• _Tasks to perform_:
- a) Reproduce the passage of the article on Dominique Moïsi's columns that starts at the words "These very columns, which" and stops after "are some extracts.", swapping "Monday" for "Tuesday".
- b) In the article on Dominique Moïsi's columns, how many years had passed since the Berlin Wall came down on the day Donald Trump was declared the 45th president?

• _Article_:
# # # #

Stunned by the quick succession of recent events, Dominique Moïsi provides a brilliant analysis of the unrecognizable world which is emerging with Trump’s arrival.
Columnists are at the heart of a newspaper, especially when, like Dominique Moïsi, they are involved with such dedication, belief and with the particular modesty often seen in great writers, never completely sure that they’ve met the expectations of their first readers, the journalists. Over the years, Moïsi has sent us his “view of the world” each week. The titles of his columns reflect the subjective view of a man of vast geopolitical learning. He roams the planet with unaffected delicacy, and because of this trait, he is listened to by those in power. Moïsi never tires of providing deep analysis of the upheavals seen throughout the world.
These very columns, which were published every Monday in our paper, can now be found in a new book, co-edited by Les Echoes and by Muriel Beyer and her team from Éditions de l’Observatoire. Reading these columns, a landscape takes shape, one which the author defines simply: “Less from America, more from Russia, yet less from Europe, a Middle East in complete implosion, a China which is ever more authoritarian and national, an axis from Moscow to Ankara to Tehran and a terrorist threat which has diversified and spread.” In the lengthy preface to the book, Moïsi describes his amazement at a world which, in his view, has become “unrecognizable.” Here are some extracts.
The Time for Demagogues
“Donald Trump will be the 45th president of the United States ... The clock by the television doesn’t merely show the hours, it also shows the days, and the coincidence of the dates really strikes me. Today is Nov. 9, 27 years to the day that the Berlin Wall came down. In politics this was the greatest day of my generation, at least for those of us who 'are in love with Democracy' and who never thought that their 'dream' would come true so quickly. With each following Dec. 9 we saw change. However, what I’ve seen in 2016 could be the complete opposite of what I lived through in 1989 and could be the worst political defeat of my generation.”

# # # #

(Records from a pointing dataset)
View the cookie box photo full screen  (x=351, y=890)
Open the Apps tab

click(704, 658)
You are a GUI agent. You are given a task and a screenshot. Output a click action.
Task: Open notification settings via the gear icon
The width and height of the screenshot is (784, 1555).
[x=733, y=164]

# # # #

• _List of solutions_:
- a)
These very columns, which were published every Tuesday in our paper, can now be found in a new book, co-edited by Les Echoes and by Muriel Beyer and her team from Éditions de l’Observatoire. Reading these columns, a landscape takes shape, one which the author defines simply: “Less from America, more from Russia, yet less from Europe, a Middle East in complete implosion, a China which is ever more authoritarian and national, an axis from Moscow to Ankara to Tehran and a terrorist threat which has diversified and spread.” In the lengthy preface to the book, Moïsi describes his amazement at a world which, in his view, has become “unrecognizable.” Here are some extracts.

- b) 27 years to the day.